Elsewhere, Brian is still struggling with whether or not to go to Vulva's performance. He eventually decides to go and seeks fashion advise from Tim and Daisy, as well as subtle support. He tries, weakly, to dissuade them from going but the promise of free booze is too strong from him to break. They all arrive at the theater to see two hours of total non-sense about cleaning supplies. After the play is over, Daisy tries to make nice with Hoover (Vulva's partner) but he's set on antagonizing her, although she's oblivious to it. Brian attempts to speak with Vulva, but she shuts him down as well. Meanwhile, in the background, Tim eats some twiglets, hallucinates about zombies again and punches out Vulva. He drags Brian and Daisy out of the theater and passes out on the couch when he's successfully saved them from the zombies.
When Tim wakes up, Daisy explains what happened that night and discovers her rejection letter from the magazine. In the last scene she reimagines the entire situation as a piece of performance art based on something she said about rabbits.
Notes
Arc Advancement
Happenings
Characters
Referbacks
Trivia
The Show
Behind the Scenes
- Inspiration: The zombie sequences in this episode inspired Simon Pegg and Edgar Wright to make Shaun of the Dead, their romantic zombie comedy film released in 2004. The two reportedly liked doing the hallucination scenes so much that they were inspired to carry them out in feature film form.
Allusions and References
- Resident Evil 2: Tim spends hours playing Resident Evil 2 on speed in this episode and hallucinates about zombies.
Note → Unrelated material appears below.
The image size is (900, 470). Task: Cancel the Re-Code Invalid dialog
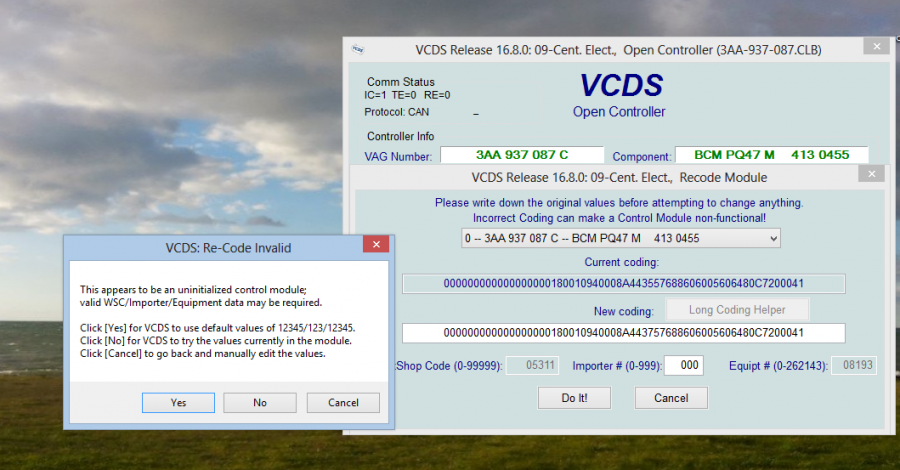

Resident Evil is a series of survival horror video games released primarily on the Sony Playstation about survivors of a zombie apocalypse centralized in the town of Raccoon City. Players fight their way through the hordes and attempt to uncover a conspiracy about the origins of the plague. Resident Evil 2, the second in the series, was released on Playstation on January 21, 1998.
- The Conversation: When Daisy jokes about how no one is listening in on them, the camera moves to the other side of a wall, showing a man spying on the two. This is a reference to the film The Conversation, starring Gene Hackman as a paranoid man who believes the neighbors he's spying on will be murdered.
- Suzi Quatro: Suzi Quatro is an American singer-songwriter who also appeared in the television series Happy Days as Leather Tuscadero. She is more well known in Britain as the host of a weekly radio program on BBC Radio 2 called Rockin' with Suzi Q. She notably dresses in all leather at concert performances, which leads Tim to think that's what lesbians might dress like. In fact, Quatro is married to a concert promoter and has two children.